DOCUMENT
HOUSTON — Managers maintain they never think ahead, but Thursday afternoon at Daikin Park allowed Joe Espada the rare chance to break character. During the second inning, Philadelphia Phillies outfielder Nick Castellanos lifted a sinking line drive into right field, conjuring Espada’s memories of a far more consequential fly ball hit to that same spot.
On Nov. 5, 2022, with a ballpark nearing bedlam and a ballclub closing in on a championship, Castellanos chased a first-pitch slider from Ryan Pressly. The baseball traveled 219 feet toward the right-field line. Kyle Tucker loped into foul territory, caught it and completed the second World Series championship in Houston Astros history.
Tucker still has the baseball stowed away somewhere in his home for safekeeping. Asked on Friday whether he’s ever tried to wrestle it away, Pressly deadpanned, “I’m just glad he caught it.”
“Hopefully,” Pressly added from the third-base dugout, “we can re-create that in Chicago.”
Pressly and Tucker teamed for the most meaningful out in the history of Houston’s downtown ballpark. On Friday afternoon, they entered it as visitors and two vestiges of a transformative Astros winter like few before it.
Trading both players to the Chicago Cubs strayed from most of Houston’s standard operating procedure during its golden era. Paring payroll and procuring prospects took precedence, prompting wonder whether that run could be waning. Finishing the first half 48-33 has offered an authoritative answer.
“They’ve done that for how many years now? Ten? Every time they lose somebody, they always seem to replace (them) with somebody that’s really good and pick up the baton right behind them and keep winning,” Pressly said. “It’s what they’ve been doing for the past decade now.”
Tucker and Pressly helped to prolong this successful era, a fact the Astros hoped to accentuate during a pregame feting Friday night. It forced two players into the sort of spotlight they’ve never been comfortable embracing. Both Tucker and Pressly are pleasant people, but prefer for their play to speak for itself. Returning to Houston made it impossible.
Four cameras followed Tucker during his walk in from a loading dock located, fittingly, in the right-field corner. A swarm of at least 15 reporters greeted both him and Pressly inside the third-base dugout before batting practice.

STORED DATA
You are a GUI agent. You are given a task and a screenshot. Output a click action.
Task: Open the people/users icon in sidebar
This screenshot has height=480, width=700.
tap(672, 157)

EXERCISE REQUIREMENTS
Please continue the article above about Kyle Tucker and Ryan Pressly returning to Houston, starting right after its last sentence.

TASK OUTPUT
Specks of gold were sprinkled throughout the right-field stands, where a sizable group of fans wore crowns in honor of “King Tuck.” One young girl outside the third-base dugout held a sign proclaiming, “Tucker, you’re still my bestie!” Tucker acknowledged it before mingling with many of his former coaches before Chicago’s batting practice.
The Astros played Tucker’s longtime walk-up song — Rich Homie Quan’s “Walk Through” — before his first at-bat. Tucker stepped out of the batter’s box to tip his helmet toward both a roaring crowd and the applauding Astros dugout.
“There’s a lot of really good memories here, and we had a lot of success playing in this city and on this field, so it’s cool,” Tucker said. “The biggest thing is being around the guys in those moments.”
Tucker and Pressly will be forever intertwined, but parallels between their two trades are almost nonexistent. The Astros traded Pressly as a pure salary dump, influenced in part by his deteriorating relationship with general manager Dana Brown. Houston offloaded $8.5 million of Pressly’s $14 million salary as it attempted to lower its luxury tax payroll. It also entered Friday with the lowest bullpen ERA in the American League in Pressly’s absence, though the veteran reliever has had a fine season with Chicago.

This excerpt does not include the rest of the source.